Rare variant analysis of 4241 pulmonary arterial hypertension cases from an international consortium implicates FBLN2, PDGFD, and rare de novo variants in PAH
Na Zhu, Emilia M. Swietlik, Carrie L. Welch, Michael W. Pauciulo, Jacob Hagen, Xueya Zhou, Yicheng Guo, Johannes Karten, Divya Pandya, Tobias Tilly, Katie A. Lutz, Jennifer M. Martin, Carmen M. Treacy, Erika B. Rosenzweig, Usha Krishnan, Anna W. Coleman, Claudia Gonzaga‐Jauregui, Allan Lawrie, Richard C. Trembath, Martin R. Wilkins, Russel Hirsch, R.J. White, Marc A. Simon, David B. Badesch, Erika B. Rosenzweig, Charles D. Burger, Murali M. Chakinala, Thenappan Thenappan, Greg Elliott, Robert W. Simms, Harrison W. Farber, Robert P. Frantz, Jean Elwing, Nicholas S. Hill, D. Dunbar Ivy, James Klinger, Steven D. Nathan, Ronald J. Oudiz, Ivan M. Robbins, Robert Schilz, Terry Fortin, Jeffrey Wilt, Delphine Yung, Eric D. Austin, Ferhaan Ahmad, Nitin Bhatt, Tim Lahm, Adaani Frost, Zeenat Safdar, Zia Ur Rehman, Robert Walter, Fernando Torres, Sahil Bakshi, Stephen L. Archer, Rahul Argula, Christopher F. Barnett, Raymond L. Benza, Ankit A. Desai, Veeranna Maddipati, Harm Jan Bogaard, Colin Church, Gerry Coghlin, Robin Condliffe, Mélanie Eyries, Henning Gall, Stefano Ghio, Barbara Girerd, Simon Holden, Luke Howard, Marc Humbert, David G. Kiely, Gábor Kovács, Jim Lordan, Rajiv D. Machado, Robert V. MacKenzie Ross, Colm McCabe, Jennifer M. Martin, Shahin Moledina, David Montani, Horst Olschewski, Christopher J. Penkett, Joanna Pepke‐Żaba, Laura Price, Christopher J. Rhodes, Werner Seeger, Florent Soubrier, Laura Southgate, Jay Suntharalingam, Andrew J. Swift, Mark Toshner, Carmen Treacy, Anton Vonk Noordegraaf, John Wharton, Jim M. Wild, Stephen J. Wort, National Cohort Study of Idiopathic and Heritable PAH, Harm Jan Bogaard, Colin Church, Gerry Coghlin, Robin Condliffe
Abstract
BACKGROUND: Pulmonary arterial hypertension (PAH) is a lethal vasculopathy characterized by pathogenic remodeling of pulmonary arterioles leading to increased pulmonary pressures, right ventricular hypertrophy, and heart failure.

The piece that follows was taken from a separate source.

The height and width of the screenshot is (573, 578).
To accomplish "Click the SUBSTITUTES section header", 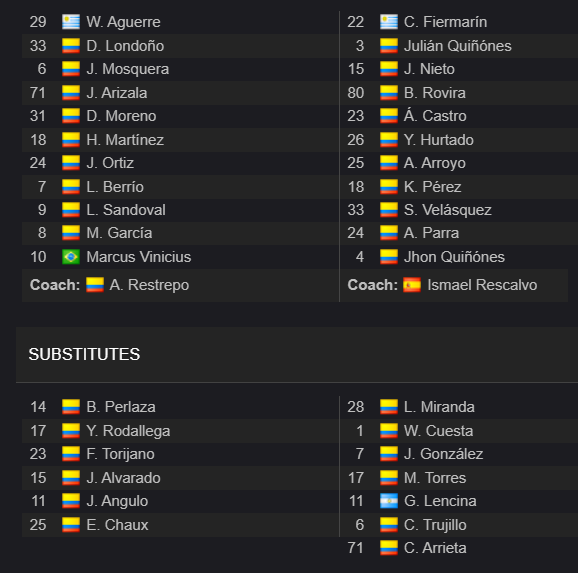I will click(x=84, y=354).
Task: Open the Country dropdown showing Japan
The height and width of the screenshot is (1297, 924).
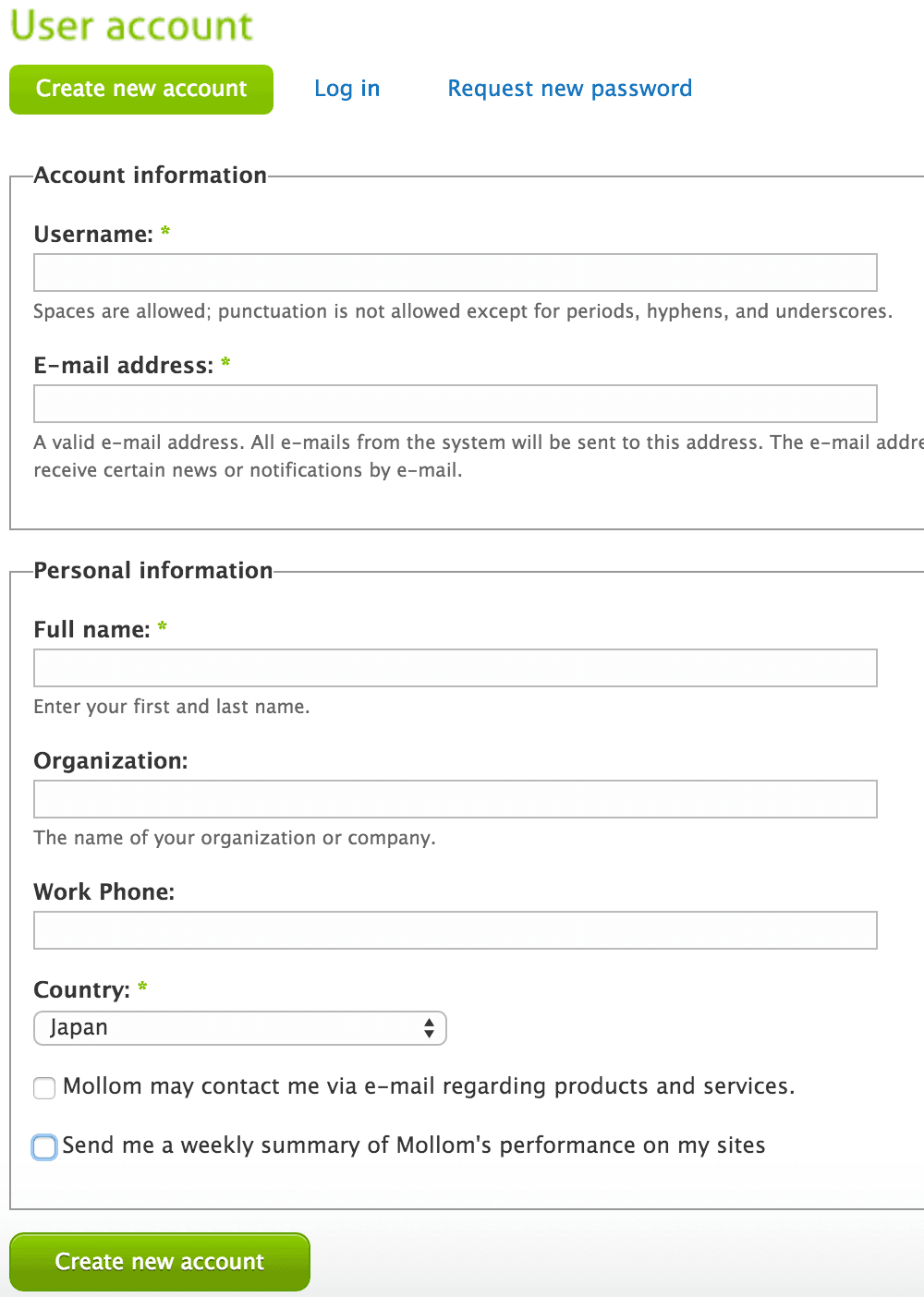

PAH can be associated with other diseases (APAH: connective tissue diseases, congenital heart disease, and others) but often the etiology is idiopathic (IPAH). Mutations in bone morphogenetic protein receptor 2 (BMPR2) are the cause of most heritable cases but the vast majority of other cases are genetically undefined. METHODS: To identify new risk genes, we utilized an international consortium of 4241 PAH cases with exome or genome sequencing data from the National Biological Sample and Data Repository for PAH, Columbia University Irving Medical Center, and the UK NIHR BioResource - Rare Diseases Study. The strength of this combined cohort is a doubling of the number of IPAH cases compared to either national cohort alone. We identified protein-coding variants and performed rare variant association analyses in unrelated participants of European ancestry, including 1647 IPAH cases and 18,819 controls. We also analyzed de novo variants in 124 pediatric trios enriched for IPAH and APAH-CHD. RESULTS: Seven genes with rare deleterious variants were associated with IPAH with false discovery rate smaller than 0.1: three known genes (BMPR2, GDF2, and TBX4), two recently identified candidate genes (SOX17, KDR), and two new candidate genes (fibulin 2, FBLN2; platelet-derived growth factor D, PDGFD). The new genes were identified based solely on rare deleterious missense variants, a variant type that could not be adequately assessed in either cohort alone. The candidate genes exhibit expression patterns in lung and heart similar to that of known PAH risk genes, and most variants occur in conserved protein domains. For pediatric PAH, predicted deleterious de novo variants exhibited a significant burden compared to the background mutation rate (2.45×, p = 2.5e-5). At least eight novel pediatric candidate genes carrying de novo variants have plausible roles in lung/heart development. CONCLUSIONS: Rare variant analysis of a large international consortium identified two new candidate genes-FBLN2 and PDGFD. The new genes have known functions in vasculogenesis and remodeling. Trio analysis predicted that ~ 15% of pediatric IPAH may be explained by de novo variants.